Contact

FosterContact41I wonder when exactly it was that Robert Zemeckis became a mass-audience healer, dedicated to our enlightenment and improvement. This, after all, is the man who gave us that hilarious ode to insincerity Used Cars (“Mrs. Lopez, do you realize your hair matches the color of these tires?”). And even as recently as 1992 he made the memorably nasty Death Becomes Her — whose box-office failure may explain Zemeckis’ hard left turn into Serious Major Motion Pictures.

In Contact, as in his inescapable Forrest Gump, Robert Zemeckis tucks us in with an inspirational bedtime story. Both movies are fit for inclusion in William Bennett’s Book of Virtues; they’re companion pieces, really — Gump toured America’s past, while Contact turns its eyes to the future. And both movies have matching strengths and weaknesses. I actually liked Gump before it stopped being a movie and started being a pop-culture religion; I enjoyed its narrative sweep, its satisfying big-movie aura, and the same qualities kept me interested in Contact.

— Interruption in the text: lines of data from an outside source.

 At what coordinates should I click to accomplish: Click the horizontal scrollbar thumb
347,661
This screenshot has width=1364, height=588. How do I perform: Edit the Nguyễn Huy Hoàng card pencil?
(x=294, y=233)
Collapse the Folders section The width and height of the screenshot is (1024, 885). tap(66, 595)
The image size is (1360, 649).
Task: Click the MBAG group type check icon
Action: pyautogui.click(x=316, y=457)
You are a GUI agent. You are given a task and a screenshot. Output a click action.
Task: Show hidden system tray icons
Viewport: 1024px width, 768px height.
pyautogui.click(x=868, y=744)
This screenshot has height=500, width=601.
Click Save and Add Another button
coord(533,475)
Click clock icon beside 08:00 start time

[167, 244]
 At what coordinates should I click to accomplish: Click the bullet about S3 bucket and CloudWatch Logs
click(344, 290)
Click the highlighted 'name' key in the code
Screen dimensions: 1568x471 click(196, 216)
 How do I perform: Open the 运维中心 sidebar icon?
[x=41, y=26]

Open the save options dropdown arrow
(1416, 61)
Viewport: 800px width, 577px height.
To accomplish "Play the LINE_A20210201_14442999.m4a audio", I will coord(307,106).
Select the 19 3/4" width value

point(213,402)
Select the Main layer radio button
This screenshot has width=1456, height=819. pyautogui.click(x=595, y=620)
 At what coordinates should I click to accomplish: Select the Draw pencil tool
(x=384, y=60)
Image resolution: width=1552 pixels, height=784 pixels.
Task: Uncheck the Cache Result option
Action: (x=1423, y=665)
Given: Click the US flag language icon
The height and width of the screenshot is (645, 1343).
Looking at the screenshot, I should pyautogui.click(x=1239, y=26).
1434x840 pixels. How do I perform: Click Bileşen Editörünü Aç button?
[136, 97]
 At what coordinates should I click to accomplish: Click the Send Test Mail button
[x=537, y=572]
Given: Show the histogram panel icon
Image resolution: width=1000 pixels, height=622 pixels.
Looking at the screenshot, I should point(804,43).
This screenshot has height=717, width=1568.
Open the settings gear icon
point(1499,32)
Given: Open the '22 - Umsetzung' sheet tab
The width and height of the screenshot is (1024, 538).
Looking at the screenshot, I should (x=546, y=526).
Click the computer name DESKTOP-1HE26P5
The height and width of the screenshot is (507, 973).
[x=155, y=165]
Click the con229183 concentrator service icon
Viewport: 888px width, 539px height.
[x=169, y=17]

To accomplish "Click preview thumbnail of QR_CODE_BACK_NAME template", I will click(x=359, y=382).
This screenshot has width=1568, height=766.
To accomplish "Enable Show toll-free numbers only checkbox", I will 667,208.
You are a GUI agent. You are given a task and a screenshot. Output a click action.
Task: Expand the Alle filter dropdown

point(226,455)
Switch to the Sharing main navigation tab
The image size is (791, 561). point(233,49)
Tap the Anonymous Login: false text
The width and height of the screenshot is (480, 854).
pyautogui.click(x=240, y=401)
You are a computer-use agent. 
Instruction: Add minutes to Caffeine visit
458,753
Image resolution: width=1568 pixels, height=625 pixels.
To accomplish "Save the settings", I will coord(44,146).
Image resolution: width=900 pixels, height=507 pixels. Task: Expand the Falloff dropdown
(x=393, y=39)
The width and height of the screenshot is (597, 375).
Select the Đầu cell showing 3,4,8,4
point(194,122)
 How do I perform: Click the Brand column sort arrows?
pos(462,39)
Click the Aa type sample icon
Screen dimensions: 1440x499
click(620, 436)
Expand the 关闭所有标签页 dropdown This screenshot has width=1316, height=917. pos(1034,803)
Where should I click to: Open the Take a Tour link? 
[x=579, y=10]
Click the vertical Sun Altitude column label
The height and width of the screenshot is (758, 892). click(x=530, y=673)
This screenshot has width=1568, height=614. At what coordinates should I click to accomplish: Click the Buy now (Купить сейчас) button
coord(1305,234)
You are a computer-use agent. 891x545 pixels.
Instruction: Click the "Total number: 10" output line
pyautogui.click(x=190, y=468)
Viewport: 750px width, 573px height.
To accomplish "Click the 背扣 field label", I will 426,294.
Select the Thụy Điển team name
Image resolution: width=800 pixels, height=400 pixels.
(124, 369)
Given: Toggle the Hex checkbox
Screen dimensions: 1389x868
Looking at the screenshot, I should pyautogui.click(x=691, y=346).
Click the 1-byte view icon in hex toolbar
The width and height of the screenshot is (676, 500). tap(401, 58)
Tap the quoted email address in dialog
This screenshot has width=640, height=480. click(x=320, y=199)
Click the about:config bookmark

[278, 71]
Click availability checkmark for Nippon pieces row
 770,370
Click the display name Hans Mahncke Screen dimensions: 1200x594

The movie is based on a novel by the late Carl Sagan, an enthusiastic scientist and thinker who was also a tad full of himself, as anyone who watched him on PBS’ Cosmos can attest. Contact is full of itself, too — swollen with hefty talk best left to college students lazing around a bong. Who are we? Why are we here? What is our destiny? Like, wow, man. The movie is like an extremely literal-minded answer to 2001, which hid maddening questions inside the folds of its narcotic mysticism. Contact poses questions only to provide its own warm and fuzzy answers. The universe is like a box of chocolates.

Acting for the first time since the awful Nell in 1994, Jodie Foster is once again alert and grounded, which is the best news about Contact. She’s Ellie Arroway, a brilliant young astronomer driven to find a way to chat with whatever might be Out There. A skeptic and passionate scientist, she doesn’t believe in God but does believe we’re not alone; she’s Mulder and Scully rolled into one — she, too, wants to believe. And that, I’m afraid, turns out to be the emphasis of Contact. We’ve lost ourselves! We need faith in something — anything!

Much of Contact unfolds in an anticipatory hush that’s most welcome in this loud summer. The astrologers wait for a sign from the skies. They wait to figure out what the signal means. They wait for word from the White House. They wait to see who will be picked to go up in a spacecraft whose design has been encoded in the signals. Waiting and more waiting. Yet the movie isn’t boring. Zemeckis still has superb, assured control of his filmmaking, if not his choice of material.

Contact yearns for a marriage of science and religion. The devotees gathering to await alien contact are like the Gump acolytes jogging across America, and Ellie becomes a Gump for Roswell junkies. After her trip through space, everyone thinks she hallucinated it, and her skepticism is thrown back at her. She can’t prove what she saw; it’s like God — you just have to believe. Zemeckis is telling us that our soul matches the color of the cosmos. He’s selling us used pieties.